Material to process.
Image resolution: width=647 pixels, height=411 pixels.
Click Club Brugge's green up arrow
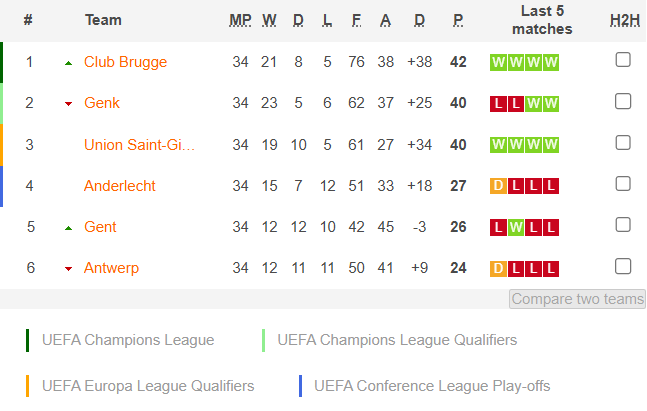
--
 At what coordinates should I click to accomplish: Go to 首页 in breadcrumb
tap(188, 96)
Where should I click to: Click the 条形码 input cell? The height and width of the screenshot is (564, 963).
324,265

Exercise.
Please rewrite the data starting at the line that contains "Image resolution: width=647" and ending at the line that contains "Click Club Brugge's green up arrow", swapping "green" for "blue" and keeping everything else unchanged.

Solution to the exercise.
Image resolution: width=647 pixels, height=411 pixels.
Click Club Brugge's blue up arrow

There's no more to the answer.